>> START RECORDED DATA
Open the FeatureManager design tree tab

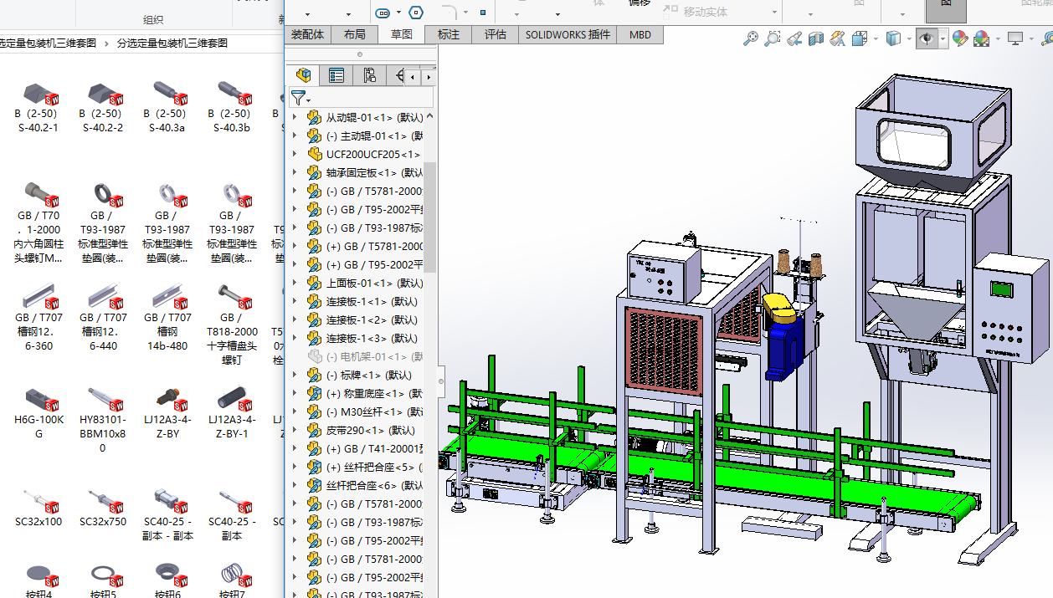tap(304, 75)
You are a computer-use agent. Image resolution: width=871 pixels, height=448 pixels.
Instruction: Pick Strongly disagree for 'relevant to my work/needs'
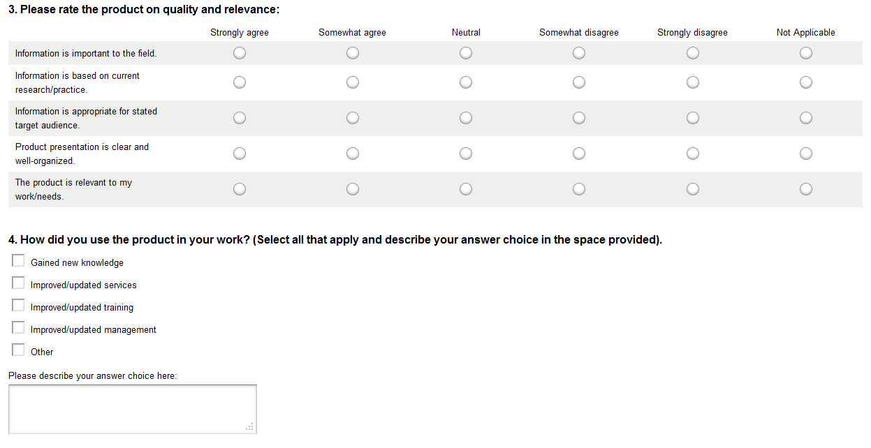pyautogui.click(x=693, y=189)
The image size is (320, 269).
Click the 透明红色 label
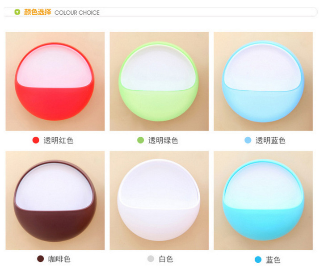tap(59, 140)
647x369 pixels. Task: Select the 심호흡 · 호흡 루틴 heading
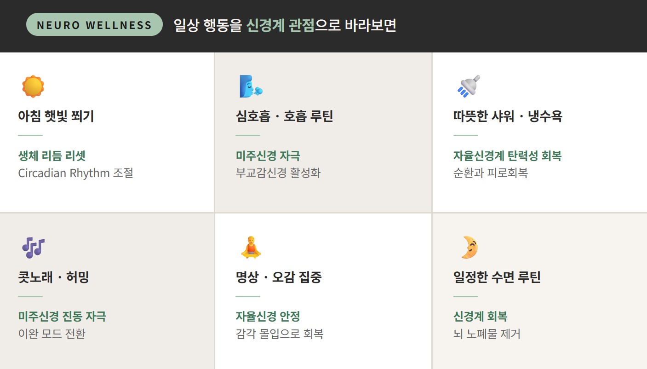(x=284, y=116)
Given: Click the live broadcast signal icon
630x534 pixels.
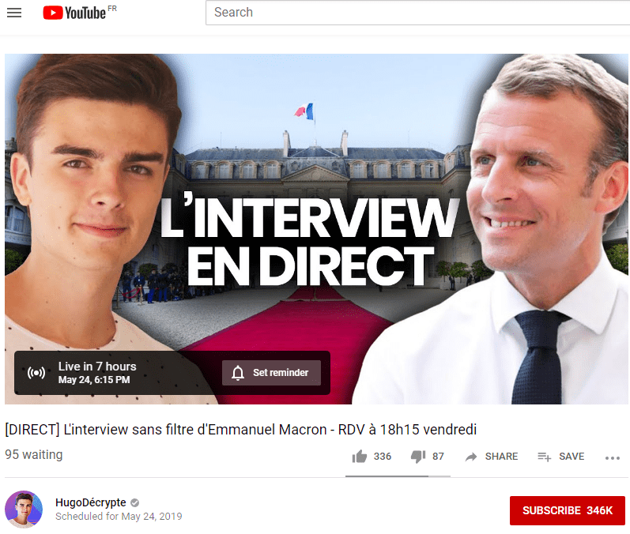Looking at the screenshot, I should point(36,373).
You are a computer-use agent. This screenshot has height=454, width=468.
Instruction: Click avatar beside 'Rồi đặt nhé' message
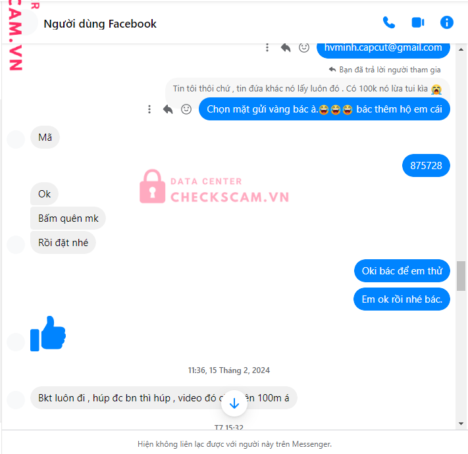click(16, 245)
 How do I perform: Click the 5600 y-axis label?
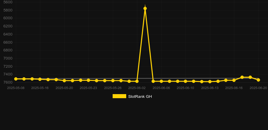8,2
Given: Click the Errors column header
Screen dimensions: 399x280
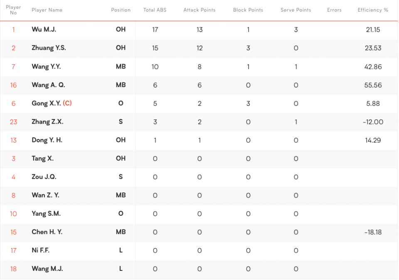Looking at the screenshot, I should [x=334, y=10].
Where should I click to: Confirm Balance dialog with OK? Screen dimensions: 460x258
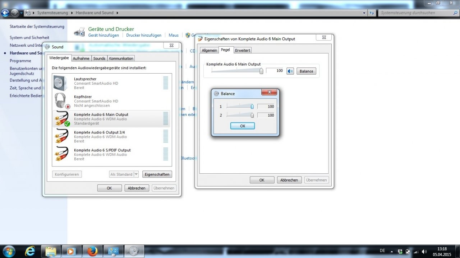pos(243,126)
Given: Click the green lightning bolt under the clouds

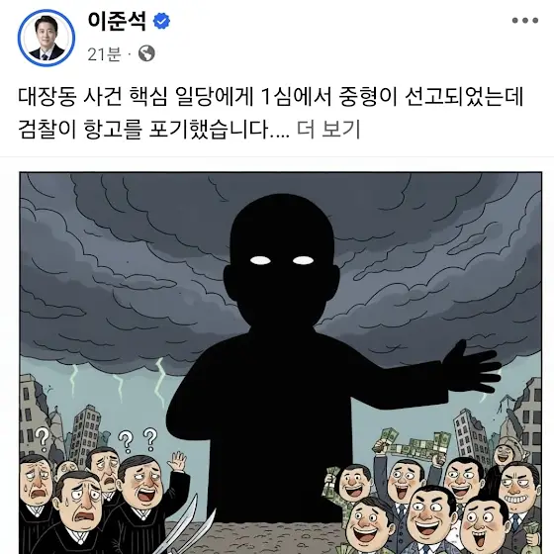Looking at the screenshot, I should [160, 381].
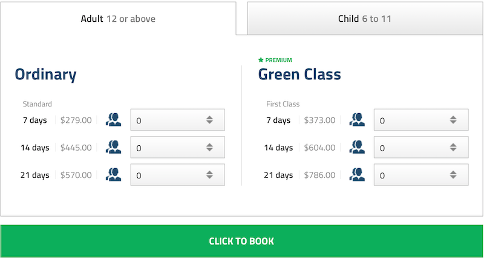This screenshot has height=259, width=484.
Task: Click passengers icon for Ordinary 14 days
Action: tap(113, 147)
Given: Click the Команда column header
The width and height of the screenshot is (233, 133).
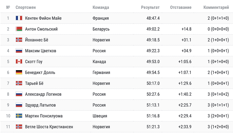Looking at the screenshot, I should pyautogui.click(x=101, y=7).
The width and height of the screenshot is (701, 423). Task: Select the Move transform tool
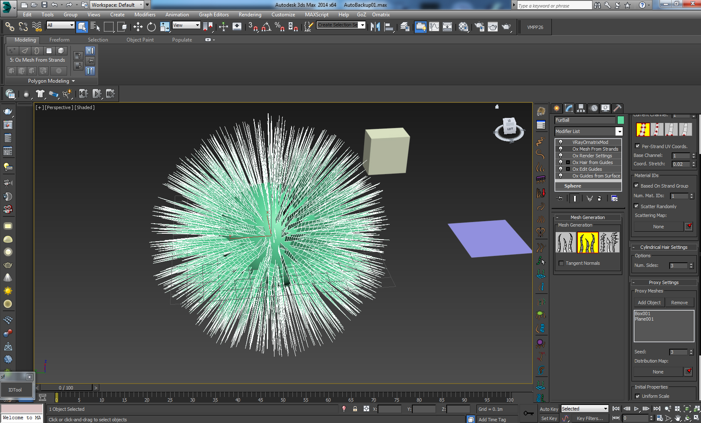pos(138,27)
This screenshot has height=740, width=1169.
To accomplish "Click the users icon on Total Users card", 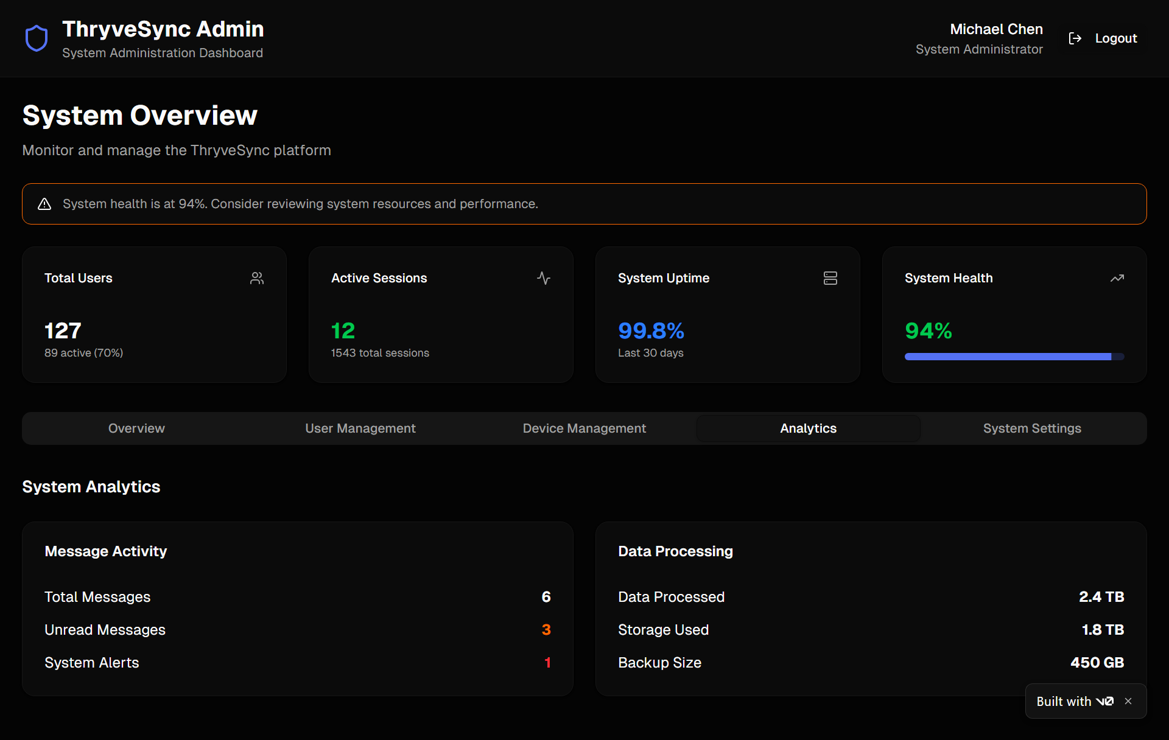I will click(x=257, y=278).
>> END RECORDED DATA
-- PROBLEM DESCRIPTION --
Copy the rows above from the line with "647x369 pixels. Task: Select" up to and including the line with "click(16, 245)", and leave the pictures out of your copy.

-- COMPLETED TASK --
647x369 pixels. Task: Select the 심호흡 · 호흡 루틴 heading
(x=284, y=116)
Given: Click the live broadcast signal icon
630x534 pixels.
Looking at the screenshot, I should point(36,373).
You are a computer-use agent. This screenshot has height=454, width=468.
Instruction: Click avatar beside 'Rồi đặt nhé' message
click(16, 245)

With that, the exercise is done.